この工場は、家電製品、エンジン等の材料となるアルミインゴットを製造しているが、トラクターショベルを使って、原料であるアルミ缶、アルミ枠等をアルミ廃材置場と分別仮置場の間を往復して運搬し整理を行っていた。 災害発生当日、トラクターショベル運転者はアルミ廃材の運搬・整理作業を午前8時30分頃から始めた。 午前10時頃、アルミ廃材分別仮置場内でのアルミ缶の整理が一応終わったので、トラクターショベルをアルミインゴット置場側に移動させるためバックで廃材分別仮置場から出て方向転換した。 そのとき、たまたま、事務所からアルミインゴット置場の方向へ歩いていた事務員を、トラクターショベルがはね、はねられた事務員を乗り越えて停止した。 この時期アルミ廃材受入れ量が多く、トラクターショベルが通行しようとした通路はアルミインゴット置場とアルミ廃材の山の間で一番狭い箇所の幅は5.6mであった。 |
原因
この災害の原因としては、次のようなことが考えられる。 | |
1 | 作業者と車両の通路の区別が無かったこと。
廃材置場周辺が狭いにもかかわらず、作業者と車両が混在していた。 |
2 | 作業者の立ち入り禁止措置、または、誘導者の配置等の措置が講じられていなかったこと。
車両の稼動周辺スペースが狭いことによる危険を回避する措置が講じられていなかった。 |
3 | 車両の保安装置が不備のまま使用されていたこと。
トラクターショベルの保安装置(右折用方向指示器・バックブザー・運転席両側のバックミラー)が壊れていたために、後方にいる作業者に対して警告ができず、また、運転者の後方の状況把握が困難であった。 |
4 | 運転者が後方確認を怠ったこと。

▸ データ抜粋:
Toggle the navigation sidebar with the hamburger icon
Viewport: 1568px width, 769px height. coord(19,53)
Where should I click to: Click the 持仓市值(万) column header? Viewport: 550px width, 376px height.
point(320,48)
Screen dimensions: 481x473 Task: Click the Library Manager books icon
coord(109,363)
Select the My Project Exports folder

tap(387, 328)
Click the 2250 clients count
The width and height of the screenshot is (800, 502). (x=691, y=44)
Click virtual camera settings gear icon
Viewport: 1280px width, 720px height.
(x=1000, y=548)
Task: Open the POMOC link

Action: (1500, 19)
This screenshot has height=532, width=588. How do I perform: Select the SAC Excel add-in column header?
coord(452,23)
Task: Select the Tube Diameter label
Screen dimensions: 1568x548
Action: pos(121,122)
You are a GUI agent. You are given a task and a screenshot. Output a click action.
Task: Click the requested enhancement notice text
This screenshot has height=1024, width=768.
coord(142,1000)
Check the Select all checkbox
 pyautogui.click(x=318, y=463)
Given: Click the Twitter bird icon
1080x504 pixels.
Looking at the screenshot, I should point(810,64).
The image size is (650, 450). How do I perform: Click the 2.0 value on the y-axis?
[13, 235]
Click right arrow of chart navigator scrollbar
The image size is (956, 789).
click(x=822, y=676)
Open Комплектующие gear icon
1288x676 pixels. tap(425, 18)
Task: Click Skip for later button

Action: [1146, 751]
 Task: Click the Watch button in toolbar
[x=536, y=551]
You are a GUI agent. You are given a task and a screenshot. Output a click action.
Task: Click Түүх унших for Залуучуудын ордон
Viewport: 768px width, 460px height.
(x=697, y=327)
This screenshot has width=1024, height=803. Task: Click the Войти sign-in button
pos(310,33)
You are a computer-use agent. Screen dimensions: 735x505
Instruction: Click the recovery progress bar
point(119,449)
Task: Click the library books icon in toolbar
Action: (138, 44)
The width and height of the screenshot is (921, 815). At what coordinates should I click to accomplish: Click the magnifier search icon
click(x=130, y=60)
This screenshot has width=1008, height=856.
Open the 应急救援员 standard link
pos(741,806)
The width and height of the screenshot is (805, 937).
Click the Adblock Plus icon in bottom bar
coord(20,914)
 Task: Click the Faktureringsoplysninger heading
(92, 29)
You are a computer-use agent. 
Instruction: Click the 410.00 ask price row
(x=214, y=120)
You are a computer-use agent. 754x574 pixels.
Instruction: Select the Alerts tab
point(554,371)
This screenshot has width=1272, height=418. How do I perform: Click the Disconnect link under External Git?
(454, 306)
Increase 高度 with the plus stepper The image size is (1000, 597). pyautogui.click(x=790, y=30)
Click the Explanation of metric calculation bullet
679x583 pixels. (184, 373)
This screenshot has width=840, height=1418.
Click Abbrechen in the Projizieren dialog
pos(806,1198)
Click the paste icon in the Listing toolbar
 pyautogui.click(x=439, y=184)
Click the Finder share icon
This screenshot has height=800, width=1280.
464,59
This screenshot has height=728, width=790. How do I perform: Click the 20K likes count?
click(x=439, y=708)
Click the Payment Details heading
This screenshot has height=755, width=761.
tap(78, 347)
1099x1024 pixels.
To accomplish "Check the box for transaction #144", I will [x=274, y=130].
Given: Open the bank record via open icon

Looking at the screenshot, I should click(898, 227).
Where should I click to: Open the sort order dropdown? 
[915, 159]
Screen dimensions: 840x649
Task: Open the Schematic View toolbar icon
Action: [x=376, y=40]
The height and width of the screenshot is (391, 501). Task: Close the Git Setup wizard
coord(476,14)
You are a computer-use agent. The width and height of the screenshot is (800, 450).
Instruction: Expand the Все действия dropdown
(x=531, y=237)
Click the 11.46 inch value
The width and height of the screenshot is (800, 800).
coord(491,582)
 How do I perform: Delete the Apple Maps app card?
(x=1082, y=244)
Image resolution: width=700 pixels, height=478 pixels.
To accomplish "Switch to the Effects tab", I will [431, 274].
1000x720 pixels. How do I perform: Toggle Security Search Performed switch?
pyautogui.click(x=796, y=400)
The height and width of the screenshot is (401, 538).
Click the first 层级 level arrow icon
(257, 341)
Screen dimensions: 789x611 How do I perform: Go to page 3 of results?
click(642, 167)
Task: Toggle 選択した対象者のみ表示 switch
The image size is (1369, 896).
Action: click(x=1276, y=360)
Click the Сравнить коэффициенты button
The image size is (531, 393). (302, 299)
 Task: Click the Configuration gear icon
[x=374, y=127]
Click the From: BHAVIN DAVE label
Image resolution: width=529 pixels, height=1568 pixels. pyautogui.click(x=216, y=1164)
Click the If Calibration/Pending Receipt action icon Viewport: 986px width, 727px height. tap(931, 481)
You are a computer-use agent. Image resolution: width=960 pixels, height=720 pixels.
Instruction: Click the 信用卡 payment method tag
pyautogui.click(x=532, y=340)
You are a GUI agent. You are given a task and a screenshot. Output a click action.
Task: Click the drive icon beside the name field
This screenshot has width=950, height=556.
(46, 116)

▸ やること:
1. 抜粋のうち、「車両の稼動周辺スペースが狭い」で始まり「4 | 運転者が後方確認を怠ったこと。」までの部分を、一字一句変えずに書き写してください。
2. 次の (a)〜(c) が抜粋の内容と合っているかどうか、それぞれ「はい」か「いいえ」で答え、決め手になる抜粋の言葉をそのまま引用してください。
(a) トラクターショベル運転者は、午前8時30分頃から作業を始めた。
(b) 通路の一番狭い箇所の幅は6.5mだった。
(c) トラクターショベルのバックブザーは正常に動いていた。
3. 抜粋によると、この工場では何を製造していますか。
答えは抜粋に書かれていることだけをもとにしてください。

▸ 解答:
1.
車両の稼動周辺スペースが狭いことによる危険を回避する措置が講じられていなかった。 |
3 | 車両の保安装置が不備のまま使用されていたこと。
トラクターショベルの保安装置(右折用方向指示器・バックブザー・運転席両側のバックミラー)が壊れていたために、後方にいる作業者に対して警告ができず、また、運転者の後方の状況把握が困難であった。 |
4 | 運転者が後方確認を怠ったこと。

2.
(a) はい:「アルミ廃材の運搬・整理作業を午前8時30分頃から始めた」
(b) いいえ:「一番狭い箇所の幅は5.6mであった」
(c) いいえ:「トラクターショベルの保安装置(右折用方向指示器・バックブザー・運転席両側のバックミラー)が壊れていた」

3. 家電製品、エンジン等の材料となるアルミインゴットです。